L’administration Trump a officiellement placé sous haute surveillance une étrange succession de disparitions et de décès touchant des chercheurs de haut niveau impliqués dans les secteurs du nucléaire et de l’aérospatial. Lors d’un point presse ce mercredi 15 avril 2026, la porte-parole de la Maison-Blanche, Karoline Leavitt, a confirmé que le gouvernement jugeait ces événements « dignes d’intérêt » et qu’une coordination avec les agences compétentes était en cours. Cette prise de position transforme ce qui n’était jusqu’ici qu’une rumeur numérique en une affaire de sécurité nationale, alimentée par l’inquiétude de figures telles que le physicien Michio Kaku, qui voit dans la perte de dix experts sensibles en moins de deux ans un motif de préoccupation majeure pour la défense des États-Unis.
Des profils stratégiques sous le feu des projecteurs
La liste des personnalités disparues ou décédées inopinément depuis mi-2024 ressemble à un inventaire des secteurs les plus sensibles de la recherche américaine.
- Monica Reza : Chercheuse au Jet Propulsion Laboratory (JPL) de la NASA, elle n’a plus donné signe de vie depuis une randonnée en Californie en juin 2025.
- Neil McCasland : Ancien général de l’US Air Force et expert en ingénierie astronautique, disparu au Nouveau-Mexique en février 2026. Son implication passée dans les recherches sur les OVNI alimente les spéculations les plus vives.
- Carl Grillmair et Nuno Loureiro : Respectivement astrophysicien et directeur du Plasma Science and Fusion Center au MIT, tous deux ont succombé à des blessures par balles entre décembre 2025 et février 2026 dans des circonstances encore floues.
La réaction de Donald Trump et de la Maison-Blanche
Le président américain a personnellement qualifié l’affaire de « très grave » lors d’une intervention le 16 avril 2026.
- Examen imminent : Donald Trump a précisé que les services fédéraux examineraient la question dans les prochains jours, tout en espérant publiquement qu’il ne s’agisse que de « coïncidences ».
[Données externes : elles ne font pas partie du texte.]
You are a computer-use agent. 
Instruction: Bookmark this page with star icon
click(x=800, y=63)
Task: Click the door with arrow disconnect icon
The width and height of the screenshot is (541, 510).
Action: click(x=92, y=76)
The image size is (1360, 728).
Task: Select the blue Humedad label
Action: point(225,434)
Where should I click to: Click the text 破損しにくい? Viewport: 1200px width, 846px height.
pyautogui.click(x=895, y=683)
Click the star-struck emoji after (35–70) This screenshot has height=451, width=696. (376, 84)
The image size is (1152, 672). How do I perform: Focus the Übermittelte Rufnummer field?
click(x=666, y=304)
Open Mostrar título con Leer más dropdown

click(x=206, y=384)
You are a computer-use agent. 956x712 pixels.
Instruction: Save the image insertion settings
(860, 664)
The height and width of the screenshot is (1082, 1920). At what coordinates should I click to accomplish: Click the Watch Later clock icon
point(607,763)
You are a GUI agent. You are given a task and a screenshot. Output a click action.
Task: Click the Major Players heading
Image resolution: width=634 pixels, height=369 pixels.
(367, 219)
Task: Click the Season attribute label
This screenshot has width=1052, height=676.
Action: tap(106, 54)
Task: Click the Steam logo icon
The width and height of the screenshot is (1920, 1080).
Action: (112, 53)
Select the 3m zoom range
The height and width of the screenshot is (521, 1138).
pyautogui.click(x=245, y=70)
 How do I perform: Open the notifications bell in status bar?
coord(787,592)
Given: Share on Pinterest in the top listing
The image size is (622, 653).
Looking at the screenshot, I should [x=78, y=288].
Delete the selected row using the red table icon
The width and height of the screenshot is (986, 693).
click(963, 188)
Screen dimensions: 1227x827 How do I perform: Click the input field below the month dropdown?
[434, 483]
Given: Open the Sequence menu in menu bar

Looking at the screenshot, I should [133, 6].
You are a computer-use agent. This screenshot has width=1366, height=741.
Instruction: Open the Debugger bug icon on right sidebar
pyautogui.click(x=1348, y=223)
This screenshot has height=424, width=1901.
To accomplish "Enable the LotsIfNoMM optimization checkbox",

- Pression médiatique : L’intérêt soudain de médias comme Fox News a forcé l’exécutif à sortir de son silence, notamment après l’interview de Michio Kaku affirmant que la disparition simultanée de chercheurs ayant accès à des données classifiées constitue un « motif d’inquiétude nationale ».
Entre théories du complot et réalités statistiques
Malgré l’agitation politique, plusieurs observateurs appellent à la prudence et soulignent l’absence de liens objectifs entre ces drames.
- Facteurs personnels : Dans le cas du général McCasland, son épouse a révélé qu’il souffrait de pertes de mémoire et de désorientation, évoquant un possible geste désespéré alors qu’il se rendait chez son médecin.
- Étalement temporel : Les onze cas recensés par le magazine Newsweek s’étalent sur près de quatre ans, une durée qui relativise l’idée d’une « purge » organisée dans un pays de 340 millions d’habitants.
- L’Institute for Exotic Science : Le cas d’Amy Eskridge, décédée en 2022, est souvent cité par les complotistes en raison de ses travaux sur l’anti-gravité, bien que sa famille ait démenti tout acte criminel, privilégiant la piste du suicide.
Un écran de fumée politique ?
Pour certains analystes, la soudaine focalisation de la Maison-Blanche sur cette série noire pourrait servir d’exutoire médiatique pour une administration sous pression.
- Affaire Epstein et Guerre en Iran : L’administration Trump fait actuellement face à de nouvelles révélations sur l’affaire Epstein et s’enlise dans un conflit avec l’Iran qui peine à trouver une issue diplomatique à Islamabad.
- Similitude n’est pas causalité : Comme le rappelle le média The Debrief, la coïncidence temporelle de décès violents en Californie et au Massachusetts ne constitue pas, en soi, une preuve de complot étatique ou d’ingérence étrangère.